Java Set Explained: A Complete Guide to Unique Collections, HashSet, LinkedHashSet, and TreeSet

1. What Is a Set?

In Java programming, a Set is one of the most important collection types. The word “Set” comes from mathematics, and just like a mathematical set, it has the key characteristic that it cannot contain duplicate elements.
A Set is used when you want to manage only unique values, regardless of whether the data type is numbers, strings, or objects.

What Is the Difference Between Set and List?

The Java Collections Framework provides several data structures such as List and Map. Among them, Set and List are often compared. Their main differences are as follows:

  • List: Allows duplicate values and preserves element order (index-based).
  • Set: Does not allow duplicates, and element order is not guaranteed (except for certain implementations).

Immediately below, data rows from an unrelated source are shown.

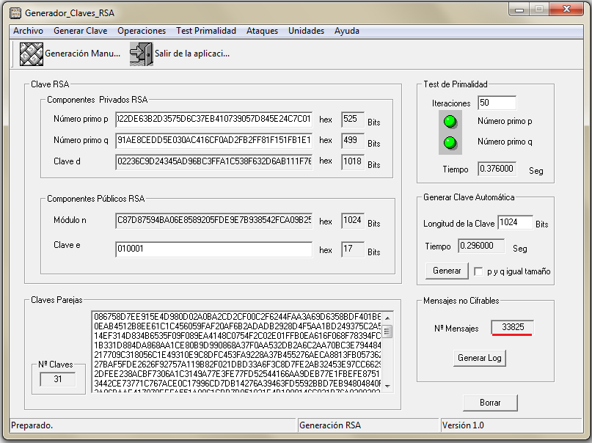
Task: Click the Borrar button
Action: [490, 403]
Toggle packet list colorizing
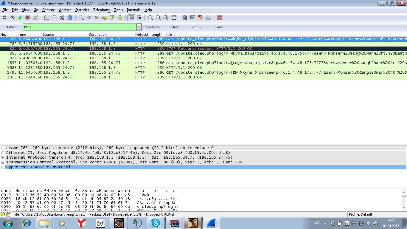The image size is (407, 229). [x=131, y=18]
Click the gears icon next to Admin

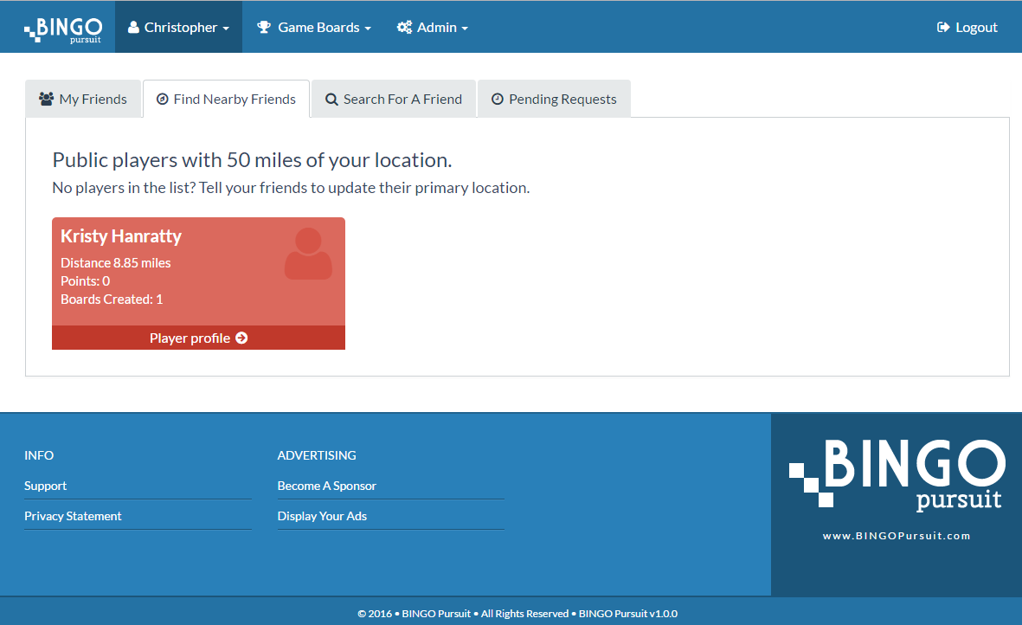[404, 28]
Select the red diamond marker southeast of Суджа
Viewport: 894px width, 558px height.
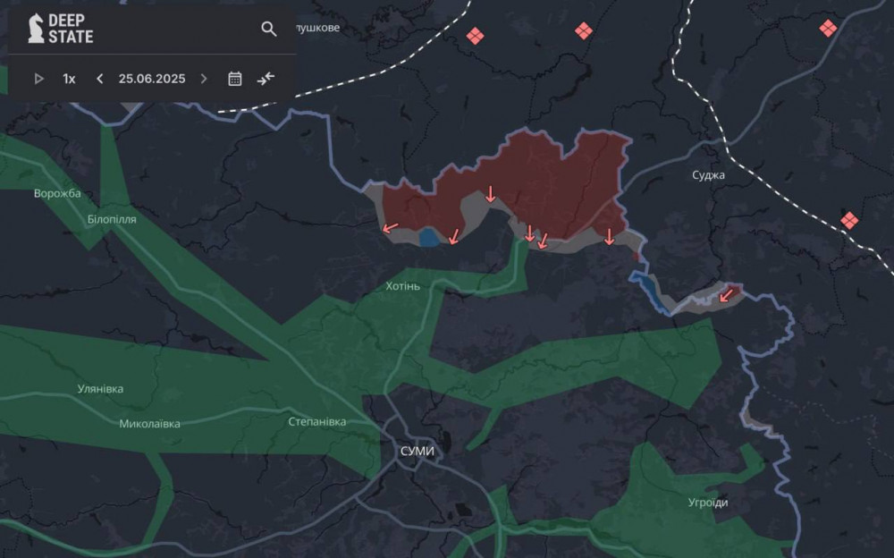[848, 220]
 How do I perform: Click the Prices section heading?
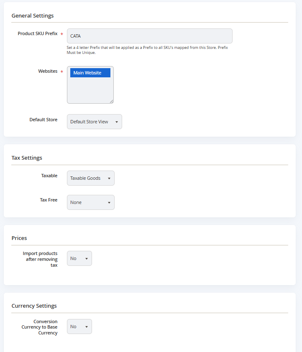tap(19, 238)
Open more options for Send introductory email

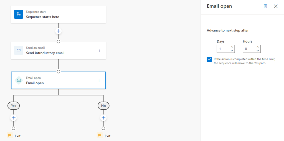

In short, a List is an “ordered collection,” while a Set is a “collection of unique elements.”
For example, if you want to manage user IDs without duplication, a Set is the ideal choice.

Advantages of Using Set

  • Automatic duplicate elimination Even when receiving a large amount of data from users, simply adding elements to a Set ensures that duplicates are stored only once. This eliminates the need for manual duplicate checks and simplifies implementation.
  • Efficient search and removal Sets are designed to perform fast existence checks and removal operations, although performance varies depending on the implementation (such as HashSet or TreeSet).

When Should You Use a Set?

  • When managing information that must not be duplicated, such as user email addresses or IDs
  • When data uniqueness must be guaranteed
  • When you want to efficiently create a list of unique values from a large dataset

As shown above, Set is the standard mechanism in Java for smartly handling collections that do not allow duplicates.
In the following sections, we will explore Set specifications, usage patterns, and concrete code examples in detail.

2. Basic Specifications and Benefits of Set

In Java, Set is defined by the java.util.Set interface. By implementing this interface, you can represent a collection of unique elements with no duplicates. Let’s take a closer look at the core specifications and advantages of Set.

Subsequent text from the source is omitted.